AS Gagal Bayar

AS Berpotensi Gagal Bayar, Ini Dampaknya bagi Ekonomi Indonesia

AS berpotensi gagal bayar utang secara tepat waktu. Peneliti INDEF, Abdul Manap Pulungan, menilai hal ini tidak berpengaru signifikan terhadap ekonomi Indonesia

Menteri Keuangan Amerika Serikat, Janet Yellen mengungkapkan jika Amerika Serikat terancam gagal bayar utang atau default. Foto: freepik.com/tzido

apahabar.com, JAKARTA – Amerika Serikat (AS) berpotensi gagal bayar utang secara tepat waktu, karena memiliki total utang mencapai USD31,45 triliun atau setara Rp462 ribu triliun (kurs Rp14.700 per USD) per 31 Maret 2023. Hal itu akan berdampak pada jutaan orang dan menimbulkan kekacauan ekonomi serta fiskal di AS dan di seluruh dunia.

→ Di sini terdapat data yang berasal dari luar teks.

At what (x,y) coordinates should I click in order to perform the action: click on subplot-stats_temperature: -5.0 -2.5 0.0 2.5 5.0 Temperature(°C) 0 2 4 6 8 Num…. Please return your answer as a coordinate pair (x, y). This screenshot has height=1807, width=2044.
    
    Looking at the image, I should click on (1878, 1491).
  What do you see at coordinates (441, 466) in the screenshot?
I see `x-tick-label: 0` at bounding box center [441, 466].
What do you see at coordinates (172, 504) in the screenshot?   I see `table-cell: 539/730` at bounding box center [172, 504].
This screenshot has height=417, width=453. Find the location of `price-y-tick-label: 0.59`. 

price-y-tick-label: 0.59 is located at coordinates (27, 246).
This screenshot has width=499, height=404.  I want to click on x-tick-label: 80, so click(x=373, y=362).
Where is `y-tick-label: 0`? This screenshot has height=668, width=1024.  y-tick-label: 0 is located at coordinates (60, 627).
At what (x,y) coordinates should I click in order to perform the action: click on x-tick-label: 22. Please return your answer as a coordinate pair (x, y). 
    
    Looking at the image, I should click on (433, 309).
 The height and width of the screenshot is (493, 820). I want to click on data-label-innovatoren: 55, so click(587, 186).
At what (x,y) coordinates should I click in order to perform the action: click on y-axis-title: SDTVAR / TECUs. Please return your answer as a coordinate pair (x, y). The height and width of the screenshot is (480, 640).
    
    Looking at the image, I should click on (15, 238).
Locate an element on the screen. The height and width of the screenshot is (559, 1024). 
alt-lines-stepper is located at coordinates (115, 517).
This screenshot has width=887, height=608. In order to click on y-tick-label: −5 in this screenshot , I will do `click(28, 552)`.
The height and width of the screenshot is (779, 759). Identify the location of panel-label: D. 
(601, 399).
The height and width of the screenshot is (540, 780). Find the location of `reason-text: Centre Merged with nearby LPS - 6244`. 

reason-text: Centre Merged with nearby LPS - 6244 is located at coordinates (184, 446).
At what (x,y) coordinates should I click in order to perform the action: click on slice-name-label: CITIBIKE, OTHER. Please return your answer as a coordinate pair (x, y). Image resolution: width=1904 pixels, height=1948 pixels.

Peneliti Center of Macroeconomics and Finance (Indef) Abdul Manap Pulungan menilai hal itu tidak berdampak signifikan terhadap perekonomian Indonesia. Itu karena yang diserang adalah sektor keuangan.

“Dampak dari potensi kegagalan bayar utang AS terhadap perekonomian Indonesia bersifat temporary, yang artinya tidak akan berdampak sangat jauh karena yang diserang dari sektor keuangan,” ujarnya dalam Press Conference Ekonomi Indonesia di Tengah Pusaran Risiko Gagal Bayar Utang Amerika, Senin (8/5).

Abdul menjelaskan potensi tersebut sebenarnya sudah pernah terjadi pada tahun-tahun sebelumnya. Ini bukan kali pertama AS berpotensi gagal bayar. Kondisi serupa pernah terjadi pada tahun 2014, 2015, 2016, dan 2018.

Baca Juga: Ngeri! Erick Prediksi Dapen BUMN Gagal Bayar 2 Tahun Lagi

Kala itu, sambung Abdul, fenomena gagal bayar menyeruak karena adanya extraordinary measures ineffect. Kalau pun kini AS benar-benar tidak mampu membayar tagihan, maka dampaknya berkaitan dengan dependensi (ketergantungan) Indonesia terhadap negara tersebut.

Abdul memaparkan ada empat sektor yang akan terpengaruh fenomena gagal bayar utang AS, yakni perdagangan, penanaman modal, moneter, juga fiskal. Dalam sektor perdagangan, persentase ekspor Indonesia kini berada di angka 9,22 persen.

Namun, jika AS akhirnya memutuskan untuk melakukan shut down, maka akan ada penurunan permintaan terhadap ekspor Indonesia.

Adapun untuk sektor penanaman modal, Abdul menilai dampaknya tidak begitu signifikan. “Sektor penanaman modal dari AS itu sekitar 6 persen. Sebetulnya tidak begitu signifikan, tapi rata-rata investasinya di sektor-sektor strategis, khususnya energi,” jelasnya.

Baca Juga: Kerja Sama RI dan ADB, Menkeu: Saat Ini Capai 4,1 Miliar Dolar AS

Sementara dari sektor moneter, Abdul menegaskan bakal terjadi transmisi lewat nilai tukar. Hal ini pada akhirnya memengaruhi suku bunga, sebab capital outflow terjadi saat gejolak dari sisi moneter mentransmisi lewat nilai tukar.

Potensi gagal bayar utang AS juga memengaruhi sektor fiskal. Ketika gejolak ini terus terjadi maka akan berpengaruh terhadap imbal hasil SBN atau surat berharga negara. 

“Ketika imbal hasil ini meningkat, tentu bakal merugikan karena besarnya biaya yang harus dikeluarkan pemerintah setiap lelang yang dilakukan. Tentu ini akan berpengaruh terhadap biaya cicilan dan pokok utang yg cenderung akan naik,” papar Abdul.

Dampak dari sisi SBN sendiri memang sudah mulai terasa, di mana persentasenya bergerak menurun. Namun, belakangan, SBN mulai kembali meningkat hingga mencapai angka 6,557 persen.

Baca Juga: BI Perintahkan Perbankan Waspadai Dampak Krisis Finansial Amerika

Abdul menegaskan bahwa sebetulnya gejolak yang terjadi di AS ini sangat jamak, mulai dari masalah kebijakan moneter yang lantas menimbulkan potensi gagal bayar. Terlebih lagi, kini ada cenderungan negara-negara lain untuk mengurangi kebergantungan terhadap penggunaan dolar.

“Tentu situasi ini akan menghimpit ekonomi AS, di mana negara ini menjadi pemilik sekitar 20 persen dari output ekonomi global,” tutupnya.

Beberapa waktu lalu, Menteri Keuangan AS memperingatkan bahwa negaranya mungkin tidak mampu membayar semua tagihan secara penuh dan tepat waktu. Mereka baru bisa melunasi utang paling cepat 1 Juni mendatang.

Abdul menegaskan jika AS sampai gagal membayar utangnya, maka kondisi perekonomian global mendapat pengaruh buruk. Kondisi itu tidak hanya berpengaruh pada perekonomian domestik AS, namun juga ekonomi dunia yang berimbas pada munculnya krisis keuangan global.